PROBLEM REQUIREMENTS =>
Every line in the records below that holds the word "click" is to be copied.

Stored data entries

* * * *

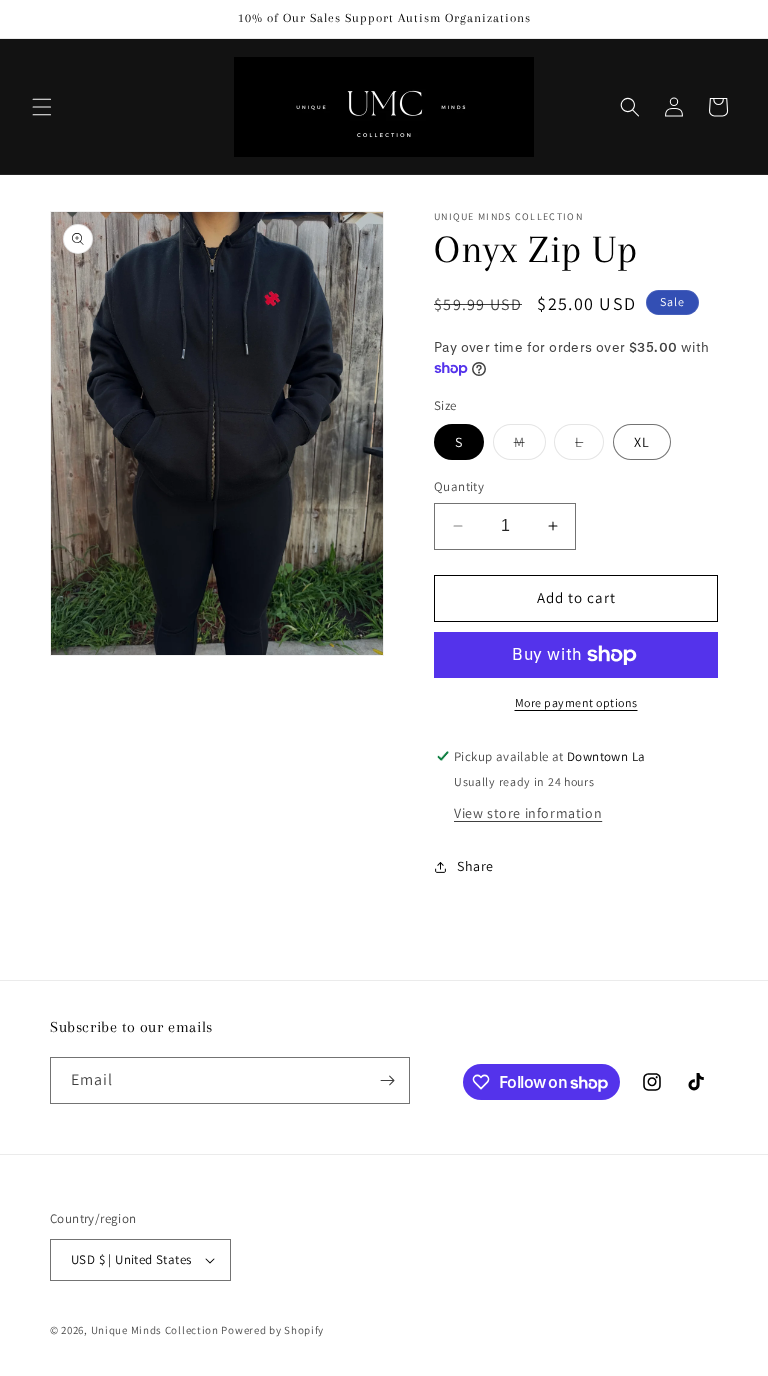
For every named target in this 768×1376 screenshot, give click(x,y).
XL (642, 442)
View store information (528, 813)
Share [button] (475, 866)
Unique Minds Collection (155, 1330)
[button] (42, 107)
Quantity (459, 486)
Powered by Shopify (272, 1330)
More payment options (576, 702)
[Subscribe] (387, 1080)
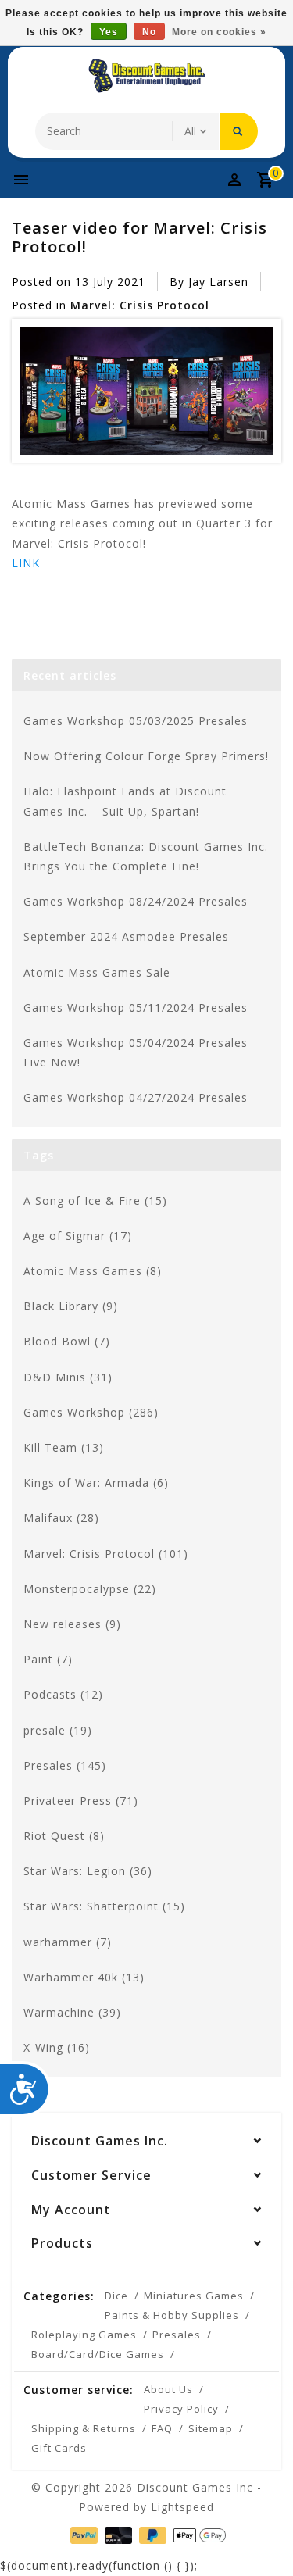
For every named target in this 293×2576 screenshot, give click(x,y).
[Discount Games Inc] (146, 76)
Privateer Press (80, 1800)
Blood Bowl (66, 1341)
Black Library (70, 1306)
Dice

* * * *

ANSWER FOR THIS EXERCISE =>
For every named target in this 768×1376 screenshot, give click(x,y).
For every named target in this 293×2576 screenshot, give click(x,y).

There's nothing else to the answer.